Adairsville Cemetery may be found on Poplar Springs Road, just off US-41, and just south of GA-140. I assume some of the Confederate graves therein are for the victims of the Battle of Adairsville, although there is no separate Confederate plot as one finds at Kingston or Cassville. At the corner of the cemetery, three Georgia state historical markers give information about Adairsville’s role in the Atlanta Campaign.

Wikipedia claims that the cemetery is a “site of the part of the battlefield” but the map on the page indicates that the battle took place further to the north. Perhaps this explains why no sign in the cemetery addresses the events of May 17 (although if they’re going to be talking about Mosteller’s Mills, five miles out of town, then why not talk about the actual Battle of Adairsville too?). Instead, the markers just talk about troop movements on May 18 – the Confederate retreat, and the Union chase – in as bloodless a manner as possible! I realize that these markers have a limited amount of space, but it’s a shame that this fact, plus an apparent desire to record the precise units involved, leads to such stilted prose. (The Georgia Historical Commission could have at least taken a cue from the Bartow County Cultural Arts Alliance and utilized both sides of the sign.)

UPDATE: The Georgia Historical Society’s online catalogue of historical markers reveals that there is a marker to the north of town, on US 41 in front of the Adairsville Church of God, entitled “Original Site Adairsville 1830s,” but continuing:

May 17, 1864, Johnston’s forces [CSA] retreated S. From Reseca and paused here on an E. – W. line, the intention being to make a stand against the Federals in close pursuit.

Finding the position untenable due to width of Oothcaloga Valley, Johnston withdrew at midnight. Hardee’s Corps [CSA] was astride the road at this point.

In rear-guard action, detachments from Hardee’s Corps held the stone residence of Robert C. Saxon, 0.2 mi. N. of the County Line, until midnight.

So I guess that describes the Battle of Adairsville, such as it was. I would have given it a different title though.

WORK TO DO:
- 1) In the Adairsville Cemetery text, reproduce word for word everything from "UPDATE: The Georgia" down to "at this point.".
- 2) According to the Adairsville Cemetery text, whose stone residence did detachments from Hardee's Corps hold until midnight?

Text and item location entries:

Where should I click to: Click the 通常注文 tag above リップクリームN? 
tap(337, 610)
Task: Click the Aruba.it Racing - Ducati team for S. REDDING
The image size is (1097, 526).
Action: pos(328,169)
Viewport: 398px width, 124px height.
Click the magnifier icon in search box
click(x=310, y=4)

COMPLETE ANSWERS:
- 1)
UPDATE: The Georgia Historical Society’s online catalogue of historical markers reveals that there is a marker to the north of town, on US 41 in front of the Adairsville Church of God, entitled “Original Site Adairsville 1830s,” but continuing:

May 17, 1864, Johnston’s forces [CSA] retreated S. From Reseca and paused here on an E. – W. line, the intention being to make a stand against the Federals in close pursuit.

Finding the position untenable due to width of Oothcaloga Valley, Johnston withdrew at midnight. Hardee’s Corps [CSA] was astride the road at this point.

- 2) Robert C. Saxon's.